In regards to the product itself, as with almost all editions of The Message that I have seen in the past, this text is arranged in a single-column format. For a more idiomatic Bible like this, it really has to be. Each page is very readable and the verse numbering, arranged by paragraph, are placed on the margins of the text. The text looks and feels like The Message, which is a good thing. Each biblical book is preceded by a short introduction, including the Deuterocanonical books. The Deuterocanonical books are placed in their proper Catholic order, as oppose to having them all bundled together between the Old and New Testaments. This volume also begins with new introductions from the translators Eugene Peterson and William Griffin. Peterson concludes his introduction by saying: "I am immensely grateful to my Catholic friends and colleagues for their encouragement to 'complete' The Message. I hope that it will lead to increased ecumenical use and dialogue."
There are two short sections called "The Story of the Bible in Five Acts" and "The Drama of the Bible" placed in the appendix that give an overall guide to reading the Bible as a whole. In regards to size of the book, itself, it isn't meant to be portable. The size of the book comes in at 9.1 x 6.1 x 2.3 inches. So, it is a bit bulky, but not in the same way as found in the rather large New Jerusalem Bible standard edition. In the future, I would really like to see this Bible available in a more portable edition, much like the Remix editions which are currently available in the Protestant canon and are very popular.
I am truly excited that this edition is now available for Catholics. The people at ACTA have maintained throughout that this is not meant to replace your favorite Catholic translation, but rather to be an aid to understanding and discovery. I think it succeeds in this quite well. The content and format of this edition is conducive to reading the Bible in large chunks.
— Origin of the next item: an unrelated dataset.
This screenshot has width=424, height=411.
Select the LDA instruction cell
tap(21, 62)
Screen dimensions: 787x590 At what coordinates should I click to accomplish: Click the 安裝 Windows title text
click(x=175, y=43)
The Message remains popular in Protestant circles, and I know of a number of Catholics who take great comfort in reading from it. So, I am glad that there is finally a complete Catholic edition available for them and for all who are interested in seeing a rendering of the Bible in a fresh, unique way. As of now, you can purchase The Message in hard or soft cover editions, as well as in an E-book edition for your Kindle or Nook. Also, ACTA has keyed The Message into their handy This Transforming Word resource which provides a commentary on the readings for Sundays and Feast Days written by Alice Camille. The Year A edition is currently available for purchase.
"A final comparison. One can drink wine as it is and swallow hard or one can drink it mixed with water and enjoy it; hence, a book is good when it's written, but better when it's read. And so it is with mine." -2 Maccabees 15:39 (The Message)
Thank you to ACTA for providing me a review copy of this product.